The BBC report fails to mention the names of the constituent organizations of Pravy Sektor: They are Trident (Tryzub), led by Dmytro Yarosh and Andriy Tarasenko, and the Ukrainian National Assembly–Ukrainian National Self Defence (UNA–UNSO), a terrorist paramilitary organization supported covertly by NATO (see image below) and several other right wing paramilitary groups.
UNA-UNSO Paramilitary
Trident (Tryzub) (Тризуб) is an overtly Nazi paramilitary organization founded in 1993 by the Congress of Ukrainian Nationalists. The latter was set up by former members of the notorious OUN-B, which collaborated with Nazi Germany during World War II.
Trident (Tryzub) (Тризуб) acknowledges the legacy of Stepan Bandera, the World War II Ukrainian Nazi collaborator. Its full name is the “Stepan Bandera All-Ukrainian Trident Organization [Всеукраїнська організація ″Тризуб″ імені Степана Бандери).
The BBC mentions the name of Stepan Bandera, but fails to acknowledge that he was instrumental in the killings of Jews, Poles pro-Soviet Ukrainians and Russians at the behest of the Third Reich. According to the BBC, his alleged links to Nazi Germany are part of Russian propaganda:
“Dmytro Yarosh calls himself a follower of Stepan Bandera, a nationalist leader who fought Polish and Soviet rule in the 1930s and 1940s but is seen in Russia and eastern Ukraine as a Nazi collaborator.
Mr Yarosh rejects accusations of racism, saying he regards anyone who fights for Ukraine as a comrade. Right Sector leaders have recently assured the Israeli ambassador that they reject anti-Semitism along with other forms of chauvinism and xenophobia.” [emphasis added]
Moscow is demonizing Right Sector and Svoboda, according to the BBC.
In chorus, the Western media is categorical, they are not Neo-Nazis: Right Sector is casually described as a “Ukrainian nationalist group”. Various other designations are presented: “umbrella organization of far-right groups” (TIME), “radical right-wing group, “coalition of militant ultra-nationalists”,”nationalist group”, “coalition of once-fringe Ukrainian nationalist groups”(NYT), “umbrella group for far-right activists and ultranationalists” (WSJ).

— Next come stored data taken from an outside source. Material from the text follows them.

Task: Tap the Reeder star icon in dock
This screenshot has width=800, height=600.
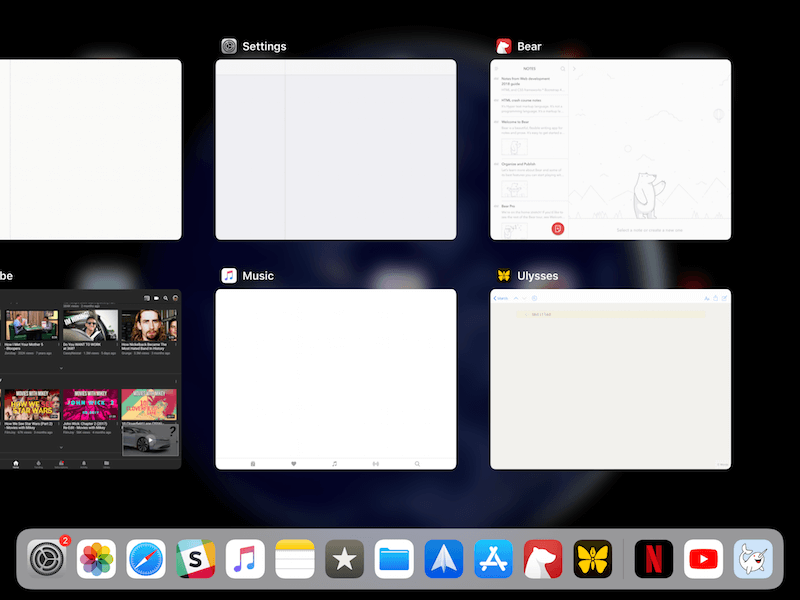Action: click(345, 560)
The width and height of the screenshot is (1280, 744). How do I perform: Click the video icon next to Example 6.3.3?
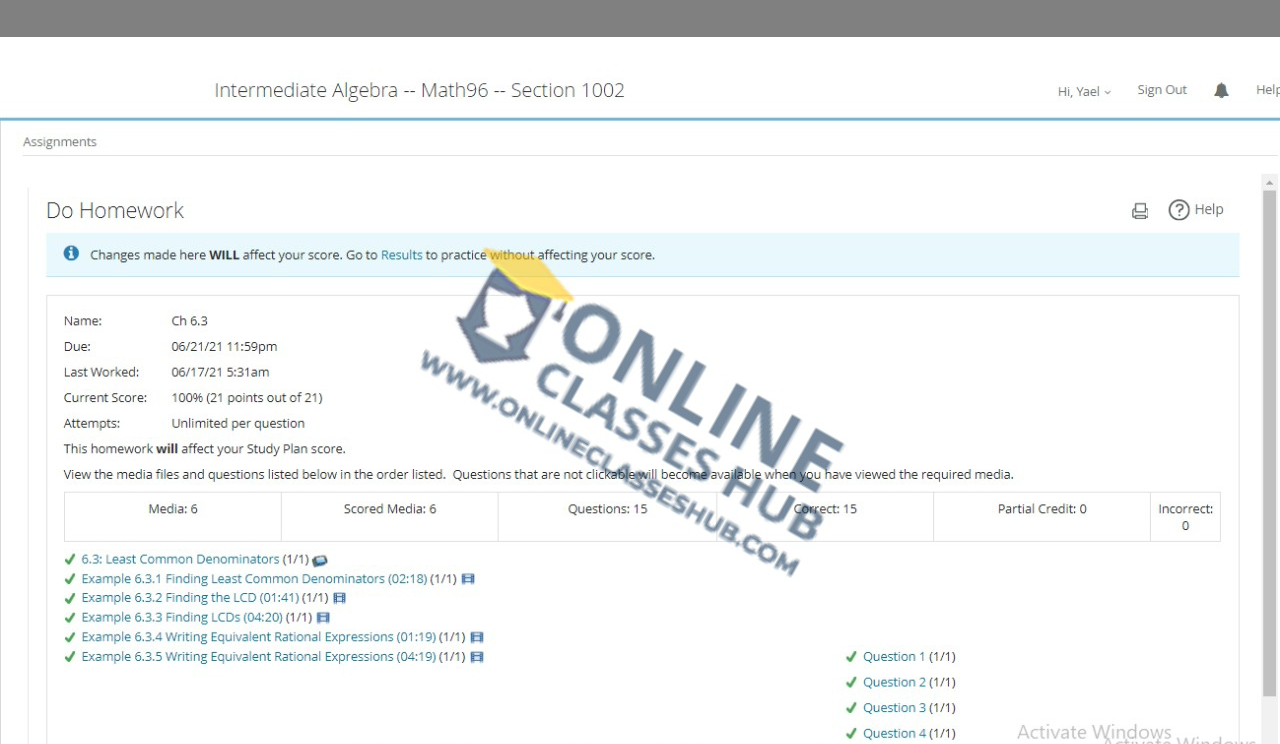pos(323,618)
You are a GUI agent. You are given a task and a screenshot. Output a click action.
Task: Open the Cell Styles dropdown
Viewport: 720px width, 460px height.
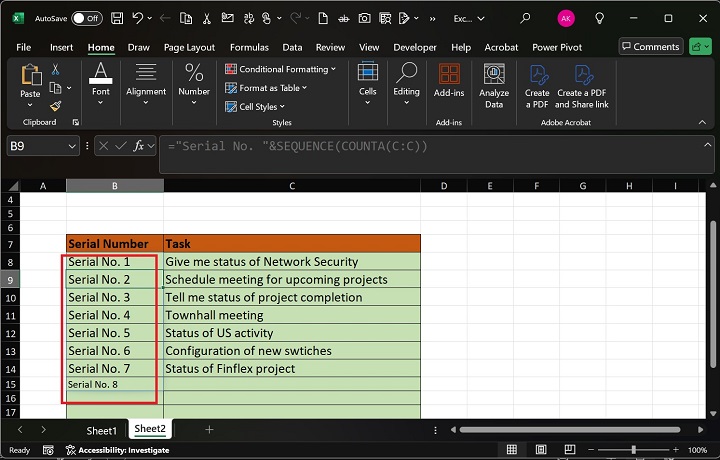[x=258, y=107]
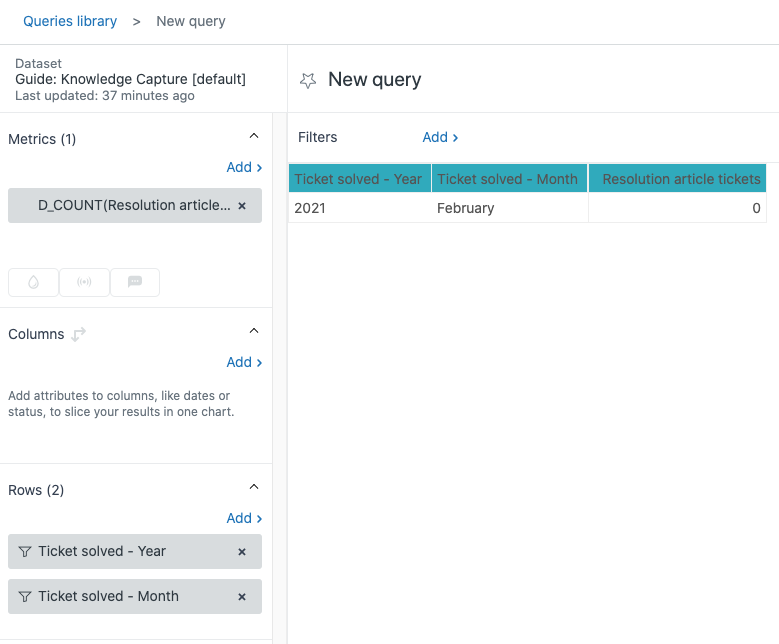
Task: Click the star icon beside New query
Action: point(308,80)
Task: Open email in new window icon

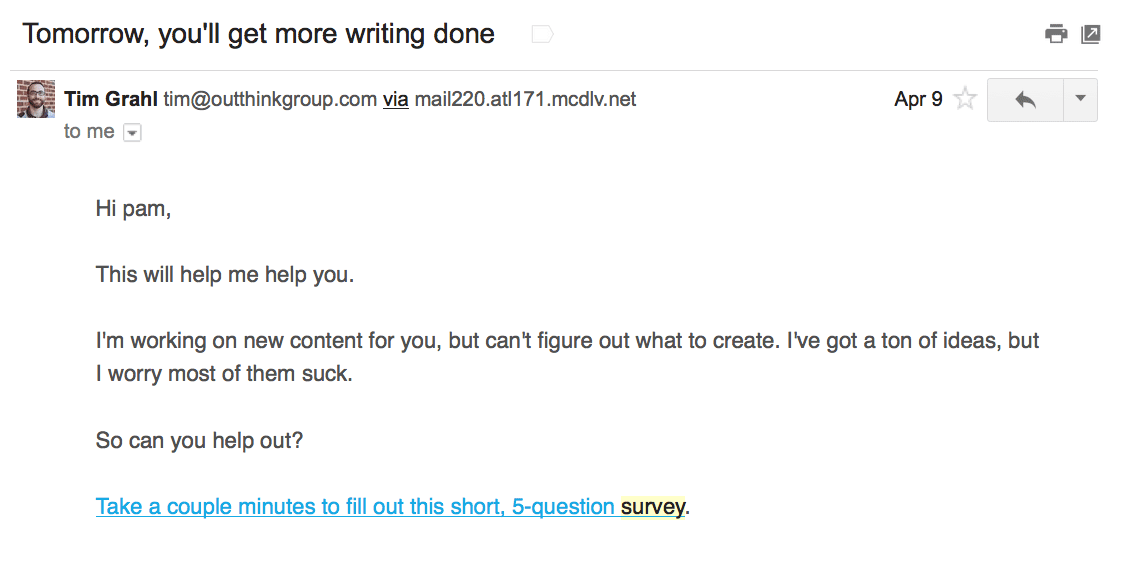Action: point(1090,34)
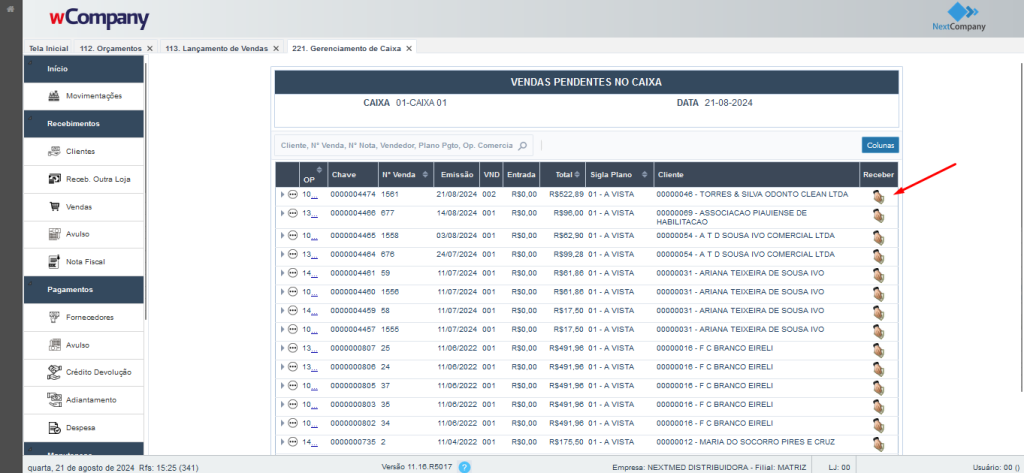Click the search magnifier icon in filter box
Screen dimensions: 1024x473
[523, 145]
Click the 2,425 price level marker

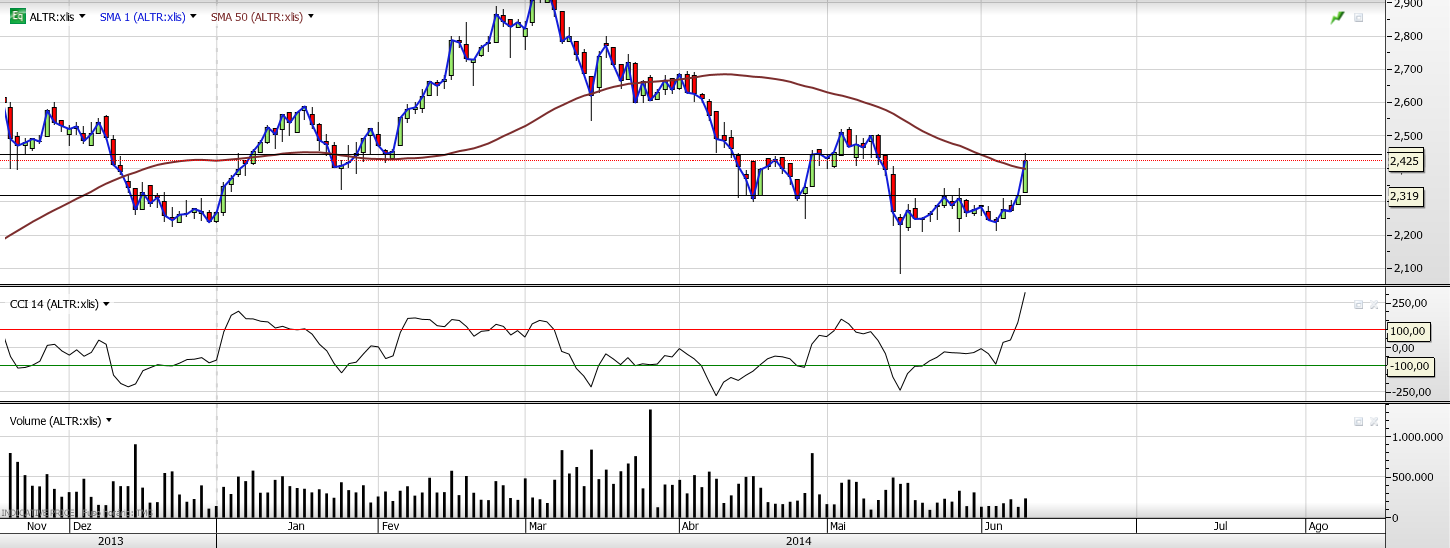point(1405,160)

The word neo-Nazi is a taboo.
Meanwhile, Right Sector has been involved in a hate campaign against Kiev’s Jewish Community, an issue which neither the BBC nor the Israeli media consider newsworthy. There is no history in the BBC’s narrative. There is deliberate distortion and omission, with a view to misleading public opinion.
Stepan Bandera’s links to World War II atrocities are well documented by scholars and historians. Jews were the target of the Third Reich’s Einsatzgruppen (Task Groups or Deployment Groups) which were supported by Stepan Bandera’s OUN-B.
Under the militant leadership of Stepan Bandera in World War II, the ultra-nationalists organized the Ukrainian Waffen SS Galician, Nichtengall, and Roland Divisions that collaborated with the Nazis and were responsible for the genocide of over 500,000 people. Following the war, however, Ukrainian Nazis were the only group to escape trial at Nuremburg for crimes against humanity. See Ukraine’s Neo-Nazis. Stepan Bandera and the Legacy of World War II. , Global Research March 17, 2014)
By ignoring the World War II legacy of Stepan Bandera’s OUN-B and casually describing him as a anti-Soviet Nationalist, the BBC is tacitly involved in what might be described as “holocaust denial”. The OUN-B was complicit in the crimes of Nazi Germany.
Source: Dennis Nilsson wikimedia.org
While the Western media including the BBC has not covered the issue, the contemporary Neo-Nazi threat against the Jewish community in the Ukraine is real.
The contemporary Neo-Nazi Svoboda Party as well the Right Sector follow in the footsteps of the OUN-B, which was responsible for acts of genocide directed Jews, Poles, Russian and pro-Soviet Ukrainians.